Completion of Phase II trial
Golden Biotechnology’s Hocena (antroquinonol) saw its PTSR increase in hepatitis B after the completion of a Phase II trial. The drug’s PTSR grew by five points to 37%. PTSR is the probability, given as a percentage, of a drug progressing successfully from one development stage to the next.
The status of the Phase II trial (NCT03625102) was updated from active, not recruiting to completed on ClinicalTrials.gov on 13 September, and GlobalData evaluated the asset on the following day. The purpose of this single-centre, double-blind, randomised, placebo-controlled, study was to evaluate Hocena in patients with hepatitis B. The trial enrolled 60 patients.
Hocena acts by inhibiting the activity of the enzyme farnesyl protein transferase and restores the Ras-mediated control of cell proliferation and differentiation. The New Taipei City, Taiwan-based company is developing the drug candidate for the treatment of relapsed acute myeloid leukaemia, acute myeloid leukaemia, non-squamous non-small cell lung cancer, and other indications.

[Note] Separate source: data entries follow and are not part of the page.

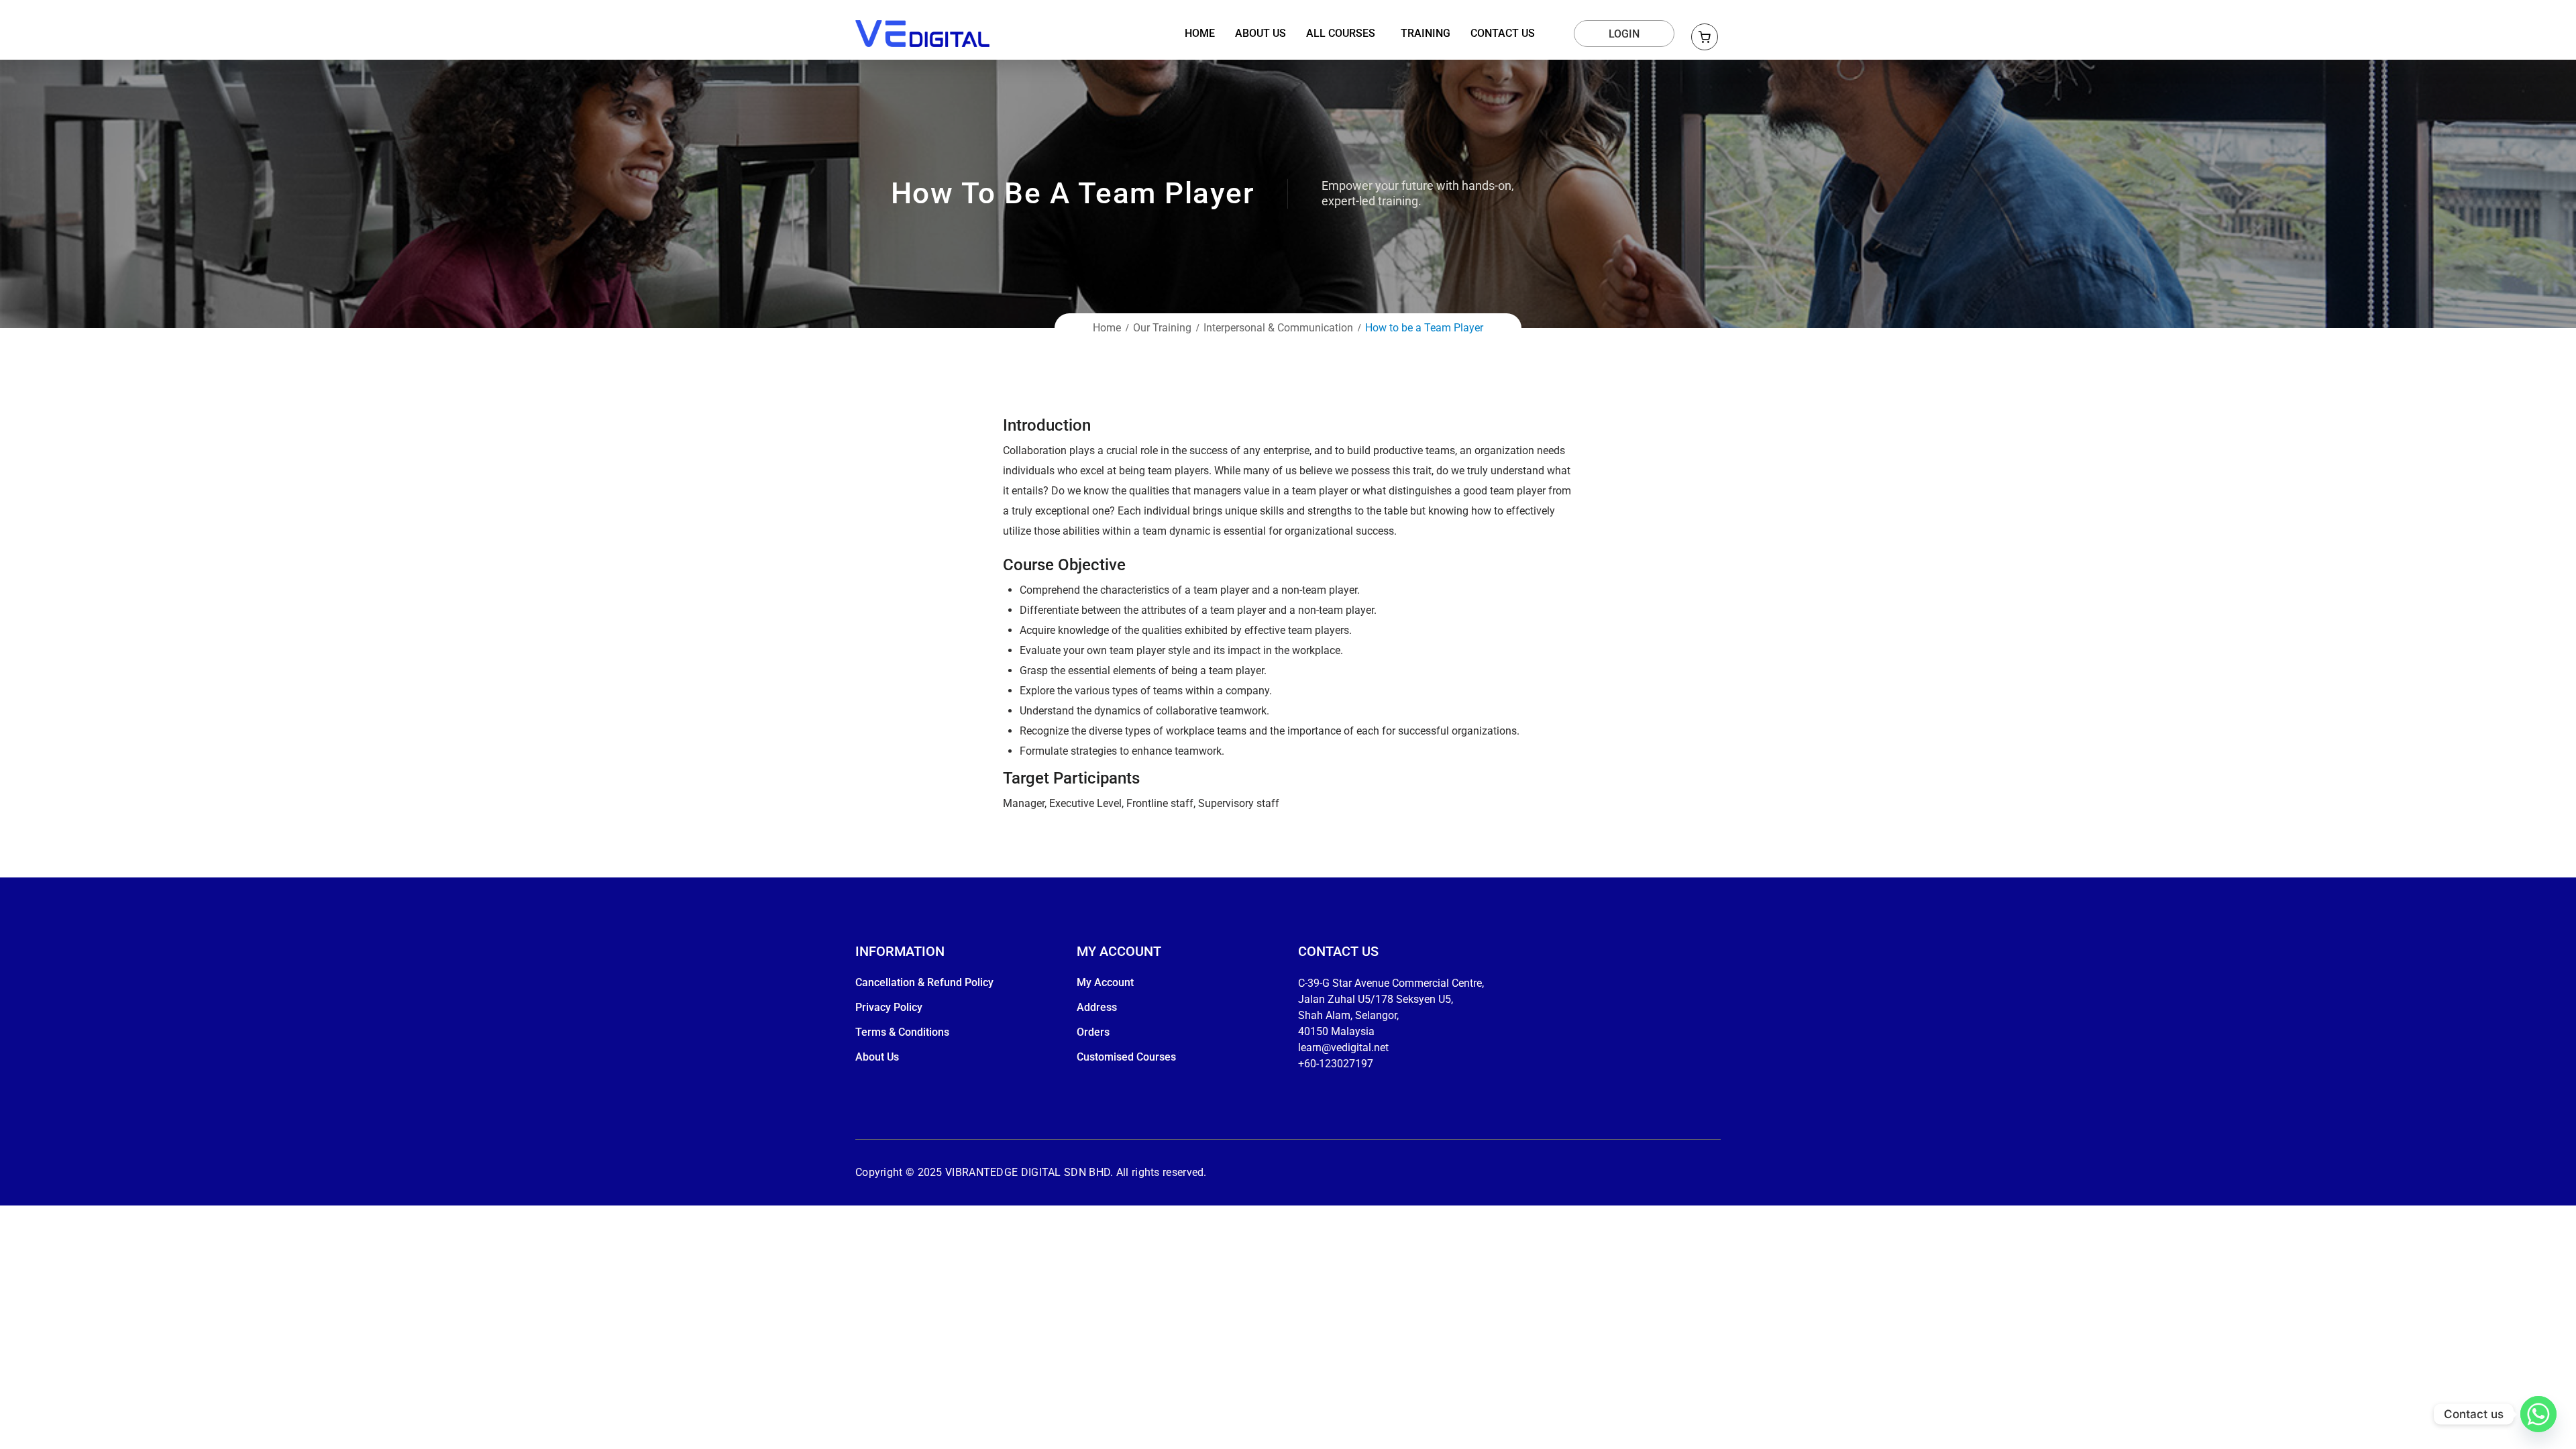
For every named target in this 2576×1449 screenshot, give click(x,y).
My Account (1105, 982)
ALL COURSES (1340, 34)
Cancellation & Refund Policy (924, 982)
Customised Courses (1126, 1057)
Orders (1093, 1032)
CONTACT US (1502, 34)
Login (1624, 34)
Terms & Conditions (902, 1032)
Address (1097, 1007)
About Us (877, 1057)
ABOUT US (1260, 34)
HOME (1200, 34)
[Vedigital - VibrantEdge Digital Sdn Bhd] (922, 32)
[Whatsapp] (2538, 1414)
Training (1425, 34)
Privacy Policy (888, 1007)
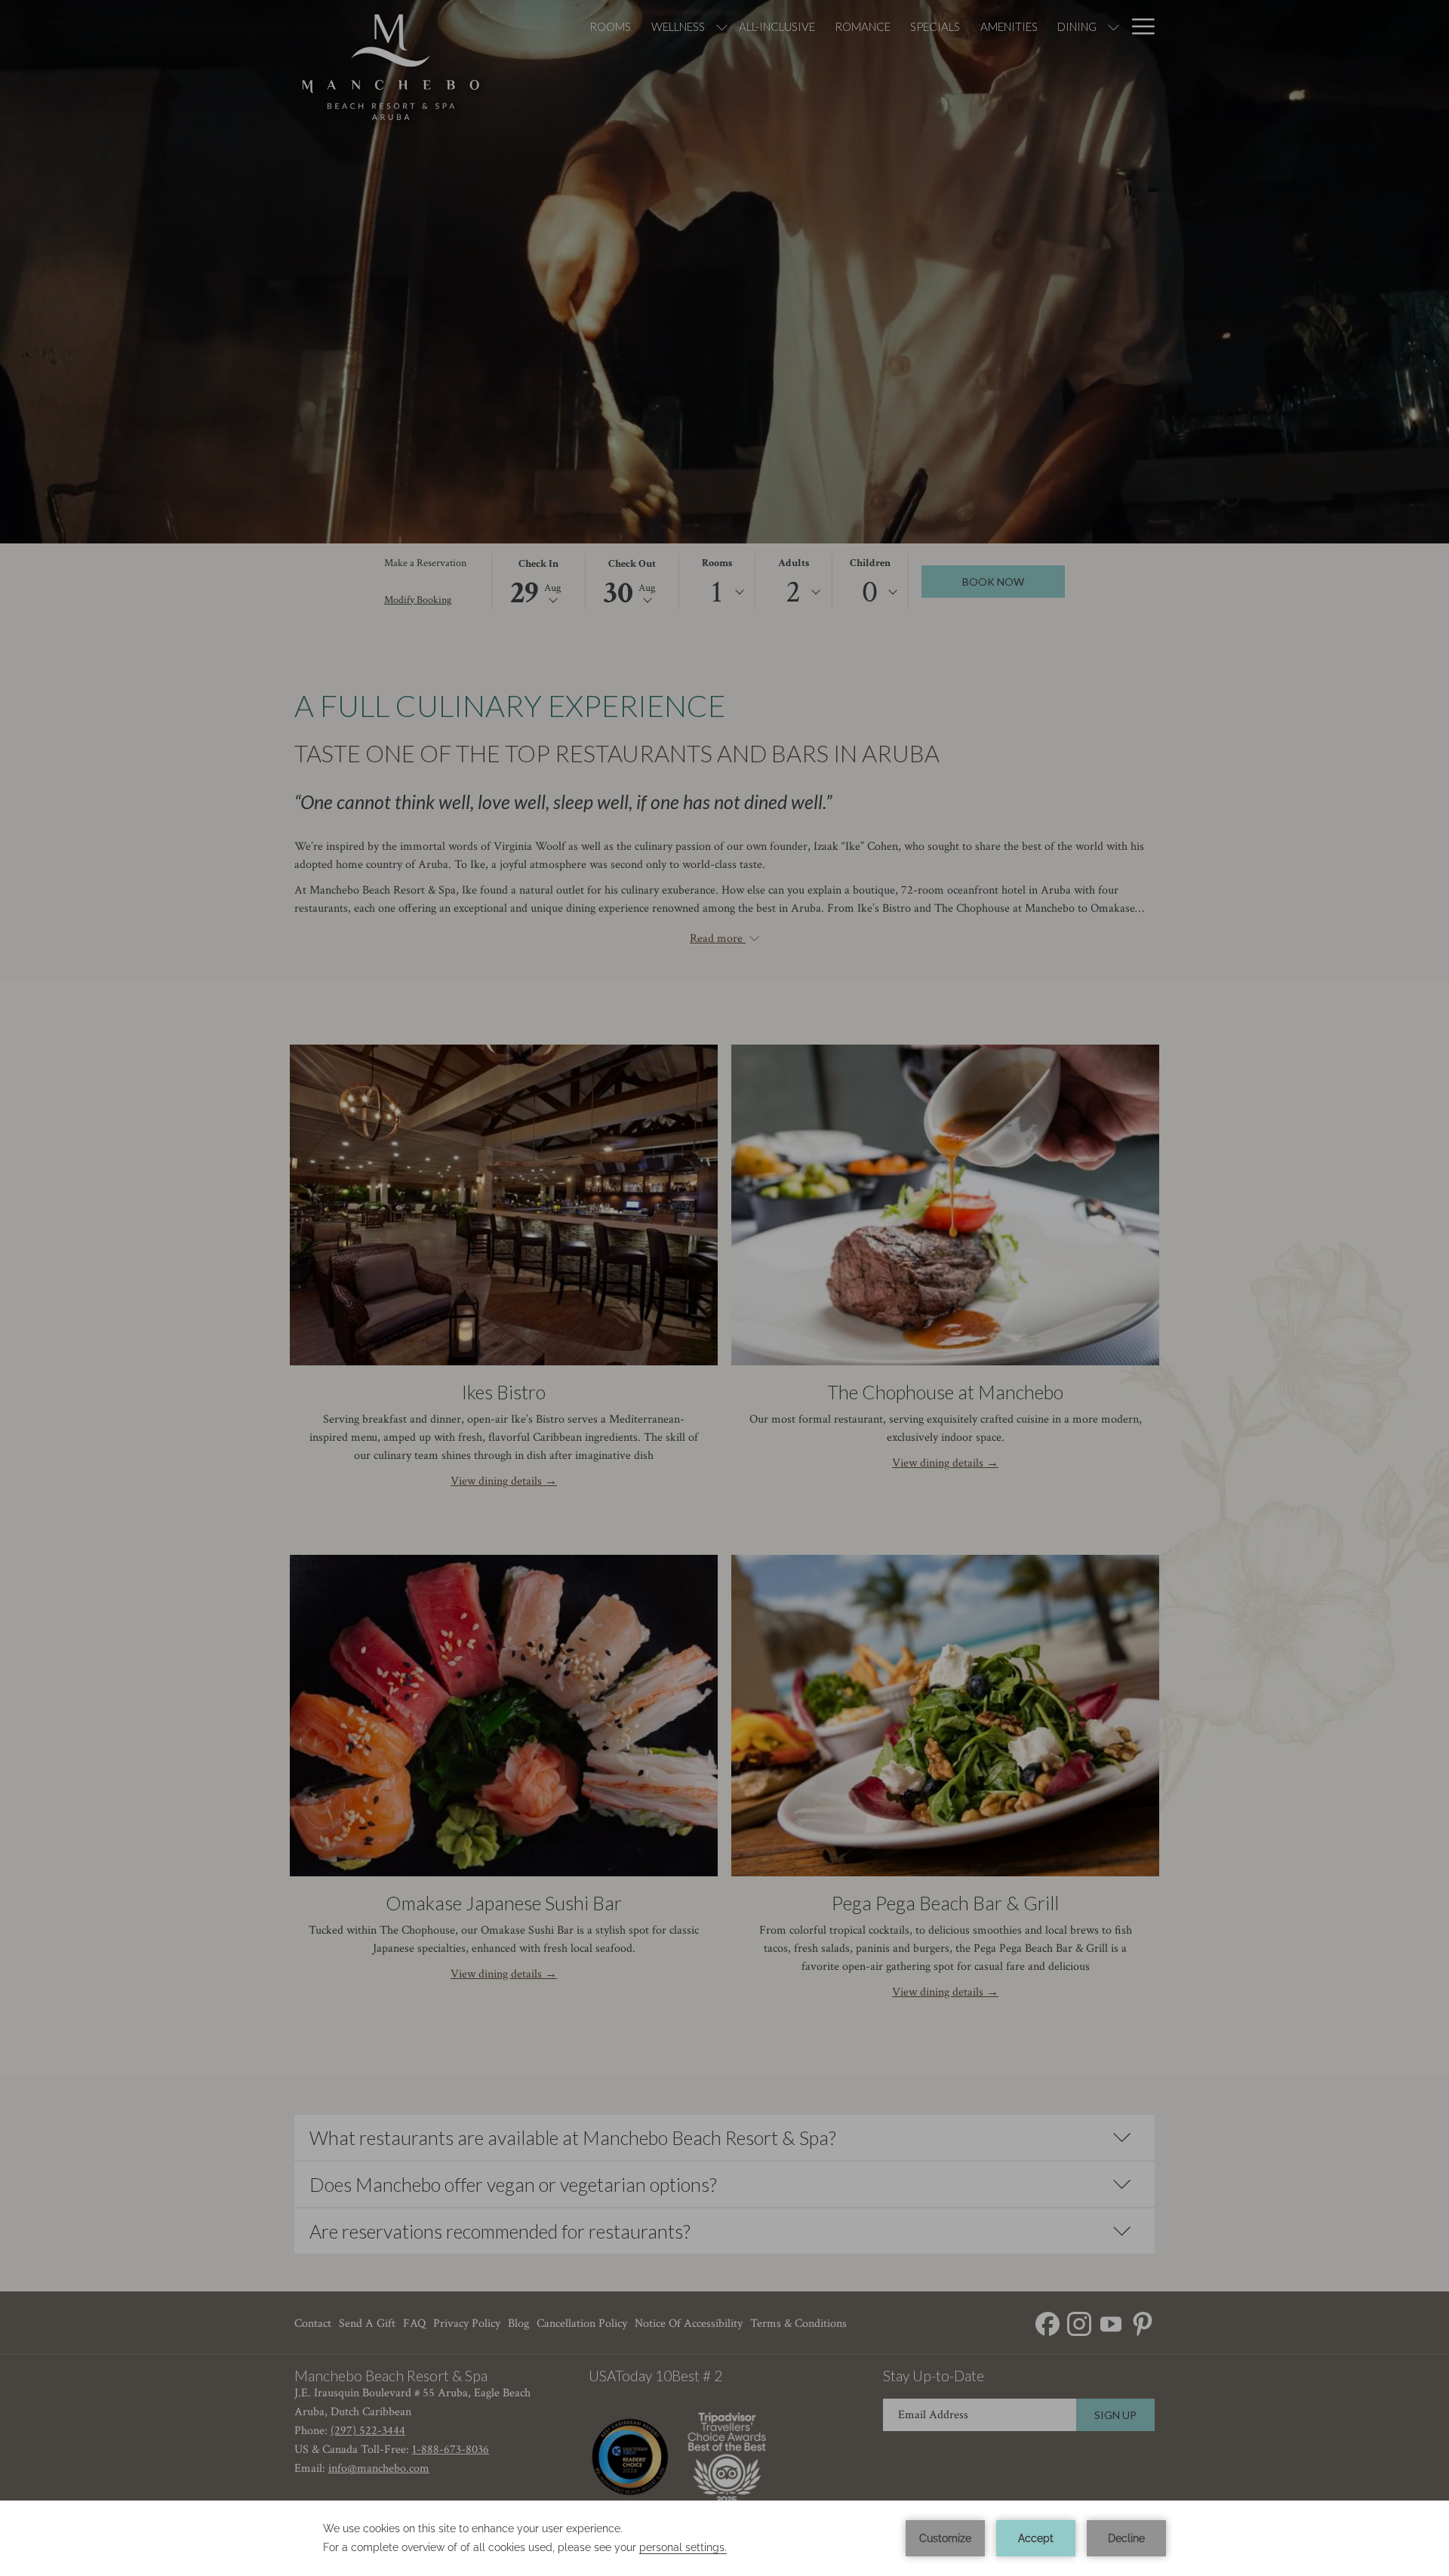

Read the last edition:Pipeline Moves: Advancement prospects plunge for Parkinson’s drug after trial termination
Need to know:
GlobalData’s proprietary model uses a combination of machine learning and an algorithm to calculate an individual drug’s PTSR and LoA. While LoA provides the probability of a drug ultimately receiving market authorization, PTSR indicates the probability of a drug’s advancement to the next stage of clinical development. The model uses datapoints from individual drugs, clinical trials, regulatory milestones, company, and financial databases.